En ocasiones da la impresión de que cada vez hay más detractores del movimiento feminista, incluso entre las propias mujeres. También hay quienes no desaprovechan ninguna oportunidad para tergiversar los mensajes o tratar de deslegitimar sus objetivos.

 

¿Considera usted que hay que hacer más pedagogía en este sentido?

Yo entiendo que al patriarcado le da miedo el feminismo. La igualdad de derechos supone que algunos estén perdiendo sus privilegios, por ejemplo el de ser hombre machista que llega a su casa y lo tiene todo hecho. Por suerte, eso está desapareciendo y es gracias al feminismo. El privilegio de ser los únicos que tienen acceso a determinados puestos de trabajo también se está eliminando, y eso también es gracias al feminismo. En resumen, para los hombres que se plantean la vida así somos un peligro. No creo que lo seamos para las mujeres, pero cada una debería darse cuenta a lo largo de su vida.

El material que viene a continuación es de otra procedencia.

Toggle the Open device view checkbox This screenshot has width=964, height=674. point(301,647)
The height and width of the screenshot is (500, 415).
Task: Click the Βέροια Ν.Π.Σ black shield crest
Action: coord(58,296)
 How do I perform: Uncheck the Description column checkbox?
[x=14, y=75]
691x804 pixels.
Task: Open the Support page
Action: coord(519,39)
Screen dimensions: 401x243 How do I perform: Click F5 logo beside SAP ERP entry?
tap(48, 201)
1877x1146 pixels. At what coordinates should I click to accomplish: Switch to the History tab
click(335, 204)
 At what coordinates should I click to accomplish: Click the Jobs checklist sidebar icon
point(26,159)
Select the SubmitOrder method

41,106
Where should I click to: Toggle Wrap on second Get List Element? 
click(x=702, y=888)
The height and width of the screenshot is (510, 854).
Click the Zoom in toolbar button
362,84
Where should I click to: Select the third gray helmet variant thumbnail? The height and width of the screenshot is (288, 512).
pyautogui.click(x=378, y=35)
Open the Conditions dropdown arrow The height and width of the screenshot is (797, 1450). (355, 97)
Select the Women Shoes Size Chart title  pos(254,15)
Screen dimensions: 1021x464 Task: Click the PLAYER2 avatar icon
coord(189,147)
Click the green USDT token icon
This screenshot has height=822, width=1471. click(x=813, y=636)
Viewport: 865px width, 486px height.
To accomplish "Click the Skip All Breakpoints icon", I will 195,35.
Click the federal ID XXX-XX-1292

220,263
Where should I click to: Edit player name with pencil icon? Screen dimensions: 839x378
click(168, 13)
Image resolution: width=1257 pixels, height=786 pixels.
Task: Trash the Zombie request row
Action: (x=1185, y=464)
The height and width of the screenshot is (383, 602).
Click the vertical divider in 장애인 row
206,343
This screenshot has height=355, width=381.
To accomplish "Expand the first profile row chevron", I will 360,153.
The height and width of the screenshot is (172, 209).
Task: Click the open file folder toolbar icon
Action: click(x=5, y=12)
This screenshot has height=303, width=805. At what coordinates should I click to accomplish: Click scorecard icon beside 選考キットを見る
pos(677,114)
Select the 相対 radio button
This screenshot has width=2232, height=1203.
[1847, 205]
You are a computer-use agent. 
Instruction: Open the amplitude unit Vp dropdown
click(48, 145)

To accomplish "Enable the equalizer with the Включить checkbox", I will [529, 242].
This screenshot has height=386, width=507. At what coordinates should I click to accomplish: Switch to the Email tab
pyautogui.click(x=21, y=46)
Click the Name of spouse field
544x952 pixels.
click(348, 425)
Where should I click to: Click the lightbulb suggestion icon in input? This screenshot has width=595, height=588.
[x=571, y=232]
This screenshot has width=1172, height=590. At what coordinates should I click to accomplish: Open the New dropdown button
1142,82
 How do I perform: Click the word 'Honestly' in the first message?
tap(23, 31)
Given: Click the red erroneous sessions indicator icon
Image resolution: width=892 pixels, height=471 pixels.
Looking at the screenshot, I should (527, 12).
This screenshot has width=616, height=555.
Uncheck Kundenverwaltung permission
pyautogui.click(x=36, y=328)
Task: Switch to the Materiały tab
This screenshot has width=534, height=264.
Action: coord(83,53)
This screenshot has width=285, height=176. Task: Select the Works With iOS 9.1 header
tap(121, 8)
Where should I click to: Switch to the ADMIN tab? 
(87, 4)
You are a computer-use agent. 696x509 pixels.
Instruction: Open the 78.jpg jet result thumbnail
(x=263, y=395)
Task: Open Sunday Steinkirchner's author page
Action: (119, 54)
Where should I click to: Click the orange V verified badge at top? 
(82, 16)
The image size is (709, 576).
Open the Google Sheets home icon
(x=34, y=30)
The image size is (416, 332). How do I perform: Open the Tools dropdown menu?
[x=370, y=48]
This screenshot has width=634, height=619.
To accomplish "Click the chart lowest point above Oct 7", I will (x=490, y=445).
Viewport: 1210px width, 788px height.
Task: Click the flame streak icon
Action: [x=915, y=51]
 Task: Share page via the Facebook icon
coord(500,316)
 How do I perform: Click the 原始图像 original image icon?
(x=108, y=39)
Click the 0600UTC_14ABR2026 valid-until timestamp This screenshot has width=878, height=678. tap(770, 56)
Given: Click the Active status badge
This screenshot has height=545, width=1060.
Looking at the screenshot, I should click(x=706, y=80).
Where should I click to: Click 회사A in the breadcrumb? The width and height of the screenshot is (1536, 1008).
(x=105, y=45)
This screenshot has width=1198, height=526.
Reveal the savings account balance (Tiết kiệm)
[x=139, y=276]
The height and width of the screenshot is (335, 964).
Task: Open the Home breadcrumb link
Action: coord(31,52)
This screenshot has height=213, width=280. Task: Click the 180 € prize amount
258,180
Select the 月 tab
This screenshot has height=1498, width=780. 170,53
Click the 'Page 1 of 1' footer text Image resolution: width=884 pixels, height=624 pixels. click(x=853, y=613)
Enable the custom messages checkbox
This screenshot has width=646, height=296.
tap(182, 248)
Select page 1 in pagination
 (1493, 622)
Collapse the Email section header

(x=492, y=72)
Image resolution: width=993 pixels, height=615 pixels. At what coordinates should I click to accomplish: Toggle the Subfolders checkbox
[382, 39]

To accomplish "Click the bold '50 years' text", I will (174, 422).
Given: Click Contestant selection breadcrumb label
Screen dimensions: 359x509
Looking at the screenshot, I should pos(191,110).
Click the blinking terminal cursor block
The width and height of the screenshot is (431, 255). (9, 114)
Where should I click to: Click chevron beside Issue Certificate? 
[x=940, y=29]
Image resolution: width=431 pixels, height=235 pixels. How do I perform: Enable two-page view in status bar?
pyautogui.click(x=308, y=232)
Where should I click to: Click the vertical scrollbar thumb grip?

Yo lo que sí hago es una reflexión histórica: si no hubiera habido feministas, las mujeres hoy día no tendríamos acceso a la universidad, ni derecho al voto, ni podríamos ser alcaldesas, concejalas o presidentas. Tampoco podríamos ir solas por la calle sin la compañía de un hombre ni abrir una cuenta corriente a nuestro nombre sin permiso del padre o del marido, eso pasaba en España hace 50 años. Todo eso se ha conseguido gracias a que mujeres feministas se atrevieron a romper con la regla establecida por el patriarcado dominante. Todavía nos queda mucho por conseguir y, sobre todo, no queremos retroceder en lo poco que se ha conseguido.